Stanford University's Manu Prakash has developed a low-cost centrifuge that draws on the principles of a children's toy, as 360Dx has reported.
While in Uganda, Prakash asked healthcare workers there what tool they really needed, and they told him they needed a powerful centrifuge that could work anywhere. Back in the States, Prakash and his team started testing various things that spin, including toys, NPR's Shots blog says.
"Toys hide in them pretty profound physical phenomena that we just take for granted," Prakash tells NPR.
As they now report in Nature Biomedical Engineering, Prakash and his team have created a hand-powered centrifuge that's cheap and lightweight and that was inspired by the whirligig toy, in which a disc attached to strings spins when pulled.

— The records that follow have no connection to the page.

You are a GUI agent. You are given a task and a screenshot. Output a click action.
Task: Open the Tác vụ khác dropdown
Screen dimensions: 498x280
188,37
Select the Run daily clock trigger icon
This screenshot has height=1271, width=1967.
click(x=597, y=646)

Their device is made of two card-stock paper discs, braided fishing line, and wood or PVC pipe for handles. Their paperfuge, as they've dubbed their device, can reach speeds of 125,000 rpm, separate plasma from whole blood in a minute and a half, and isolate malaria parasites in 15 minutes. They also tested it in the field in Madagascar, where it worked as hoped, NPR adds.
"The simplicity of manufacturing our proposed device will enable immediate mass distribution of a solution urgently needed in the field," Prakash and his team write in their paper. "Ultimately, our present work serves as an example of frugal science: leveraging the complex physics of a simple toy for global health applications."